Materi yang Diberikan:

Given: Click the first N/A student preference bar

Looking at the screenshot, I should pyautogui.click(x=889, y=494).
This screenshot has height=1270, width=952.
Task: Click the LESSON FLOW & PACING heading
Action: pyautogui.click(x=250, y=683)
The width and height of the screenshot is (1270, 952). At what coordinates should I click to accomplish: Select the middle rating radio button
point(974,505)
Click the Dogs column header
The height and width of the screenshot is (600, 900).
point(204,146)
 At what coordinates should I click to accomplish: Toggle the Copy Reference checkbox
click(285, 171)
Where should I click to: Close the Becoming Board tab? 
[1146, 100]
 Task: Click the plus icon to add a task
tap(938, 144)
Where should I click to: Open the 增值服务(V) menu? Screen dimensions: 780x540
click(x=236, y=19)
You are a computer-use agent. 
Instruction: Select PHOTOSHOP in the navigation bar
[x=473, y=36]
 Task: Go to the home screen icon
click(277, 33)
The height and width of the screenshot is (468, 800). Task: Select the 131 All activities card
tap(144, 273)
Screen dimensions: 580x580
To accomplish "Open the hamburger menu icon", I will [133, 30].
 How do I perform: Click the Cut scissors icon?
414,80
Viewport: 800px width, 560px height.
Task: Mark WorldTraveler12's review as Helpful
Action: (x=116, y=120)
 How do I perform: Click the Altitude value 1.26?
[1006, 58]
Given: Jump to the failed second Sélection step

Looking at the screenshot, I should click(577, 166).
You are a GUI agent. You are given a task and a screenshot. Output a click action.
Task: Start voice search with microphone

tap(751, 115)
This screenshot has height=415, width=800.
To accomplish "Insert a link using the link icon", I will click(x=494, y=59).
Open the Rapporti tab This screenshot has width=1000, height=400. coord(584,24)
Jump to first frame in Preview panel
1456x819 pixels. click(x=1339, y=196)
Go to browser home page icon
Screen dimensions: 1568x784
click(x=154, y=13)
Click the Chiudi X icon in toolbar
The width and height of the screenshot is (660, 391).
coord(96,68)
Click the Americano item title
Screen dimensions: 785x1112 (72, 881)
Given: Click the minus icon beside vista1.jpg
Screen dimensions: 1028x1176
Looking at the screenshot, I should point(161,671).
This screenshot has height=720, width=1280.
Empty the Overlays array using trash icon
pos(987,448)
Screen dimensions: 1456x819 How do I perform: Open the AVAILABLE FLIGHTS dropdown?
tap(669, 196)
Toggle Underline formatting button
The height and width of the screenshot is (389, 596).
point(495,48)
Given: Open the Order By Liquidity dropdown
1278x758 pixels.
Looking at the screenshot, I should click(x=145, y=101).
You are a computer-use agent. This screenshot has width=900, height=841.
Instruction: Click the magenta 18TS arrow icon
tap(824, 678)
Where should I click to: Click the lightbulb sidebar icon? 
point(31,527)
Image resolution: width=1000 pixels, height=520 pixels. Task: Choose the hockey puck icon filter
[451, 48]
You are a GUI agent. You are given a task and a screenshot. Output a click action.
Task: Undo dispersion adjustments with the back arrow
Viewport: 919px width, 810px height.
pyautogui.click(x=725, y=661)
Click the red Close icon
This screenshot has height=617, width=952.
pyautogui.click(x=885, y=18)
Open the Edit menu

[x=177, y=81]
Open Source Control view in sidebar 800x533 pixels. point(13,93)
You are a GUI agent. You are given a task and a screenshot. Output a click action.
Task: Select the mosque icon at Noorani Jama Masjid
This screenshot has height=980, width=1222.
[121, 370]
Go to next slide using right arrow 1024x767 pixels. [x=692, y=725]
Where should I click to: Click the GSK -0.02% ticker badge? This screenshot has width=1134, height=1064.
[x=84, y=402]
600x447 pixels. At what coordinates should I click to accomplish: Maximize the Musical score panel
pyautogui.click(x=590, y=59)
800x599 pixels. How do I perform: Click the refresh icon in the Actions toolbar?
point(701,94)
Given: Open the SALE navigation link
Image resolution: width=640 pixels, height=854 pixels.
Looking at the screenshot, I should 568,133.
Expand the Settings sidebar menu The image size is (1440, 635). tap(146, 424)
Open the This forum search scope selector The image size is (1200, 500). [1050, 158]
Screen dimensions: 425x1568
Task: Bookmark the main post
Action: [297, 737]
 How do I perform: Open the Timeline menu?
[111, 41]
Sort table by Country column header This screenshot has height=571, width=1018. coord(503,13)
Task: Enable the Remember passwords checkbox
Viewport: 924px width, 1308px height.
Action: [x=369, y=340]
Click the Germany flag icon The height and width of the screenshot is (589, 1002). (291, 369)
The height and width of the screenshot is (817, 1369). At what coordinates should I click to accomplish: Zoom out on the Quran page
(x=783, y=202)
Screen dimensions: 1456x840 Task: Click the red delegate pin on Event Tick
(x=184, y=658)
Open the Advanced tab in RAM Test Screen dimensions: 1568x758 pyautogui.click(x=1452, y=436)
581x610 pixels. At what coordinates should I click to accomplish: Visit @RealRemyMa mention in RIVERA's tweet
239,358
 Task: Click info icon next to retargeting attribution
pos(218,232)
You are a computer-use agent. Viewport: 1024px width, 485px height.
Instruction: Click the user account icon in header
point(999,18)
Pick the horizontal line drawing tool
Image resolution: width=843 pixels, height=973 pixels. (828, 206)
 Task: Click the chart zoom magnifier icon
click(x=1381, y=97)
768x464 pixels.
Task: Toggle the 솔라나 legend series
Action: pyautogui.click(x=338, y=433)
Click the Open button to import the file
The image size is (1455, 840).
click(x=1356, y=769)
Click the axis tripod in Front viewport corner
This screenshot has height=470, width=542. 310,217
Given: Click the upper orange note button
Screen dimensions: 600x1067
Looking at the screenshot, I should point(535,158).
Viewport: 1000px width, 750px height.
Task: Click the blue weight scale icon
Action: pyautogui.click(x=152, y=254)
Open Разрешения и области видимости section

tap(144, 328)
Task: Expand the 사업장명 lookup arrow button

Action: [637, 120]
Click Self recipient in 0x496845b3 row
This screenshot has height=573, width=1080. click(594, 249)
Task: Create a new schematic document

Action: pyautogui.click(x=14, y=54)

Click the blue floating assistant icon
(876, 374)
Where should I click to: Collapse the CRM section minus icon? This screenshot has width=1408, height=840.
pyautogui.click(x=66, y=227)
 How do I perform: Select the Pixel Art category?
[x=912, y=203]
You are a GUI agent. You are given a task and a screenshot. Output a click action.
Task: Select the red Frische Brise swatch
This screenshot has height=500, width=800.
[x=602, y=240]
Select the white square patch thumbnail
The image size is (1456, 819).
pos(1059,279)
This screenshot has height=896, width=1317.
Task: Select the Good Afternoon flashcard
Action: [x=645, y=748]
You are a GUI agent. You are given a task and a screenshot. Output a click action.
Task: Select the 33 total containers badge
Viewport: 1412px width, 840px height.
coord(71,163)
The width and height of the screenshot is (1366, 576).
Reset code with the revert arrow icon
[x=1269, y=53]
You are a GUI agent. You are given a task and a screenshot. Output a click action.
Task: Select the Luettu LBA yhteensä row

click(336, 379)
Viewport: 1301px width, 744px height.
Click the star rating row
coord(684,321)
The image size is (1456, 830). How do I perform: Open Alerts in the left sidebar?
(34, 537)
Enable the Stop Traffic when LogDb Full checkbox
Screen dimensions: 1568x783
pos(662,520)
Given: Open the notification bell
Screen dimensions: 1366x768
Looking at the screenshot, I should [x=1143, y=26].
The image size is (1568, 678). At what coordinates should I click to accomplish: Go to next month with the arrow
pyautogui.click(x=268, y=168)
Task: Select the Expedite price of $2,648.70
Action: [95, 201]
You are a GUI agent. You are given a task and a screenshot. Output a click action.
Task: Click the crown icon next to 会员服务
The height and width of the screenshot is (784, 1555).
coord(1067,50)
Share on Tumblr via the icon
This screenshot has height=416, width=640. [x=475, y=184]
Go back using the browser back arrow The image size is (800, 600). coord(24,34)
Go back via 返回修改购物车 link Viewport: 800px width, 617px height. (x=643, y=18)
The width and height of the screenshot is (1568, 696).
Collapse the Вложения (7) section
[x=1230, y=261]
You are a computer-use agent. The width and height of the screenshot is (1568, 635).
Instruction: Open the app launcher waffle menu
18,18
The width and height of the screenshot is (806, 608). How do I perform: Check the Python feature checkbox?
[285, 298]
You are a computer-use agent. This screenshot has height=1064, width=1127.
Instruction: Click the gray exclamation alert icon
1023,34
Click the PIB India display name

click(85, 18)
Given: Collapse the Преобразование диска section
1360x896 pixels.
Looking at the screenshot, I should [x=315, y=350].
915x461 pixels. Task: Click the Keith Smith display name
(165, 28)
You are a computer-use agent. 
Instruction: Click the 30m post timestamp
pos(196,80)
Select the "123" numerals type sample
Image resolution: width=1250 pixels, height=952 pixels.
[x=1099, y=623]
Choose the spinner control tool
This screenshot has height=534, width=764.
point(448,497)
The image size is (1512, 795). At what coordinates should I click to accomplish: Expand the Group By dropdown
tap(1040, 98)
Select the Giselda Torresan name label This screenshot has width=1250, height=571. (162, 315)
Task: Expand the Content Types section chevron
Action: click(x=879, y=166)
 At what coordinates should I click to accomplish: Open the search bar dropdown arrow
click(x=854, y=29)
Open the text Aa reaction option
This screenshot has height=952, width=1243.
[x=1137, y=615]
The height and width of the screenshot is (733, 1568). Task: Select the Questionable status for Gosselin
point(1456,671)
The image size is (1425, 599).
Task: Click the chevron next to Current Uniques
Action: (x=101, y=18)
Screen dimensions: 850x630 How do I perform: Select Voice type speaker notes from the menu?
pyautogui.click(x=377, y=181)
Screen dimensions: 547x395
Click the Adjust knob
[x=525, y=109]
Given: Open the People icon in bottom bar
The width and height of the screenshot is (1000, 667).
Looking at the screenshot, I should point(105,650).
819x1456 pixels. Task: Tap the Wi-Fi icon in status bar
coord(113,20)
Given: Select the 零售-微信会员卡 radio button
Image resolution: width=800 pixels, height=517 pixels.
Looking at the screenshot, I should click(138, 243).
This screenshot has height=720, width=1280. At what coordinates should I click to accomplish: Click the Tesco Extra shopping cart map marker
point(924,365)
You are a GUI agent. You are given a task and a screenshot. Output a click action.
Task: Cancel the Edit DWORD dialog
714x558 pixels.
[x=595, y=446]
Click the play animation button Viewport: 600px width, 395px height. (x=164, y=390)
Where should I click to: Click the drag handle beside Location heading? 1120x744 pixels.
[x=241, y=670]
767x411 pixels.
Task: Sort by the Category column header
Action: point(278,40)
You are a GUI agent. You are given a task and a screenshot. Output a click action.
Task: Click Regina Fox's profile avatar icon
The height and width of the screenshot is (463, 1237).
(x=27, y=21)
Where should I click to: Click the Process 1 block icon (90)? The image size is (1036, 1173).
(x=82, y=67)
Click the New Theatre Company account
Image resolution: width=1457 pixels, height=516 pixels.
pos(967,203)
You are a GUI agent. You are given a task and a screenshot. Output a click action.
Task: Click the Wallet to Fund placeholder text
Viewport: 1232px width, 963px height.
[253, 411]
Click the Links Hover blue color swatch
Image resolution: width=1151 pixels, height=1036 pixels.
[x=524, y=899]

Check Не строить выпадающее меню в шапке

Tugas Anda:
Ubahlah "computer-use agent" menjadi "GUI agent" pada semua baris materi, mulai dari baris yang memuat "The image size is (1568, 678)." sampai baris yang memuat "Action: click(x=879, y=166)". Tuliskan kembali baris-baris itu saja, dengan bagian lain tetap sama.

Jawaban:
The image size is (1568, 678). At what coordinates should I click to accomplish: Go to next month with the arrow
pyautogui.click(x=268, y=168)
Task: Select the Expedite price of $2,648.70
Action: [95, 201]
You are a GUI agent. You are given a task and a screenshot. Output a click action.
Task: Click the crown icon next to 会员服务
The height and width of the screenshot is (784, 1555).
coord(1067,50)
Share on Tumblr via the icon
This screenshot has height=416, width=640. [x=475, y=184]
Go back using the browser back arrow The image size is (800, 600). coord(24,34)
Go back via 返回修改购物车 link Viewport: 800px width, 617px height. (x=643, y=18)
The width and height of the screenshot is (1568, 696).
Collapse the Вложения (7) section
[x=1230, y=261]
You are a GUI agent. The width and height of the screenshot is (1568, 635).
Instruction: Open the app launcher waffle menu
18,18
The width and height of the screenshot is (806, 608). How do I perform: Check the Python feature checkbox?
[285, 298]
You are a GUI agent. This screenshot has height=1064, width=1127.
Instruction: Click the gray exclamation alert icon
1023,34
Click the PIB India display name

click(85, 18)
Given: Collapse the Преобразование диска section
1360x896 pixels.
Looking at the screenshot, I should [x=315, y=350].
915x461 pixels. Task: Click the Keith Smith display name
(165, 28)
You are a GUI agent. 
Instruction: Click the 30m post timestamp
pos(196,80)
Select the "123" numerals type sample
Image resolution: width=1250 pixels, height=952 pixels.
[x=1099, y=623]
Choose the spinner control tool
This screenshot has height=534, width=764.
point(448,497)
The image size is (1512, 795). At what coordinates should I click to accomplish: Expand the Group By dropdown
tap(1040, 98)
Select the Giselda Torresan name label This screenshot has width=1250, height=571. (162, 315)
Task: Expand the Content Types section chevron
Action: click(x=879, y=166)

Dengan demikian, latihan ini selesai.